Progress of accreditation of Cap models

Accreditation of Cap models progressed significantly in 2009–10. Of 24 Cap valleys in the Basin, caps have not been defined in three valleys and three other valleys currently do not require a Cap model. Of the remaining 18 Cap valleys, Cap models have been approved for 12 and five are currently being audited. 

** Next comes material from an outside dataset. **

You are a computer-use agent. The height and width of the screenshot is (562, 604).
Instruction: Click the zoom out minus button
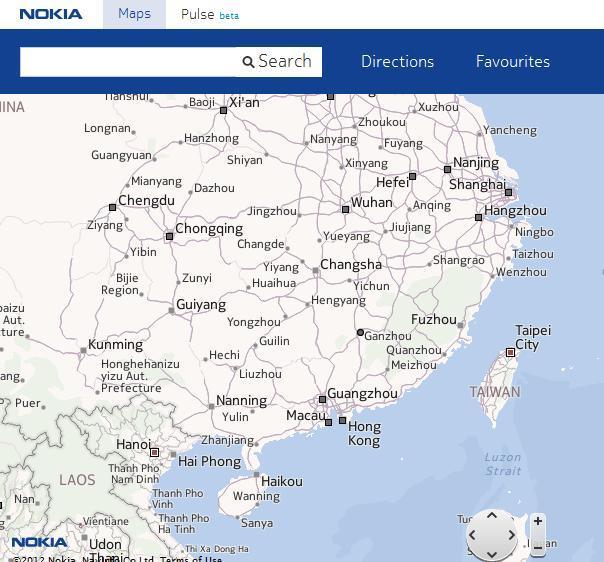click(x=538, y=547)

Significant progress has been made towards developing a Cap model for the Australian Capital Territory.

Breaches of the Cap

In New South Wales, diversions in the combined Barwon–Darling — Lower Darling valley continued to exceed the Cap. As a consequence, MDBA declared the continuance of the Cap breach in the valley. As required by Schedule E of the Murray–Darling Basin Agreement, New South Wales reported to the Murray–Darling Basin Ministerial Council in June 2010 on the reasons for the Cap breach and proposed to reduce the annual allocation by 30 GL from 2010–11 to address it; however, New South Wales deferred the proposed action until after the outcome of 2009–10 Cap audit, which is scheduled for late September 2010.

Adjusting the Cap for environmental entitlements and uses

In 2008, the Ministerial Council adopted a protocol under Schedule E for adjusting caps for environmental entitlements and uses. This protocol requires that the MDBA's annual water audit monitoring reports include information on:

  • environmental entitlements created
  • allocations for environmental use
  • trade in environmental entitlements and allocations
  • Cap adjustments for environmental use.

In 2009, the Cap adjustment for environmental use was 109 GL.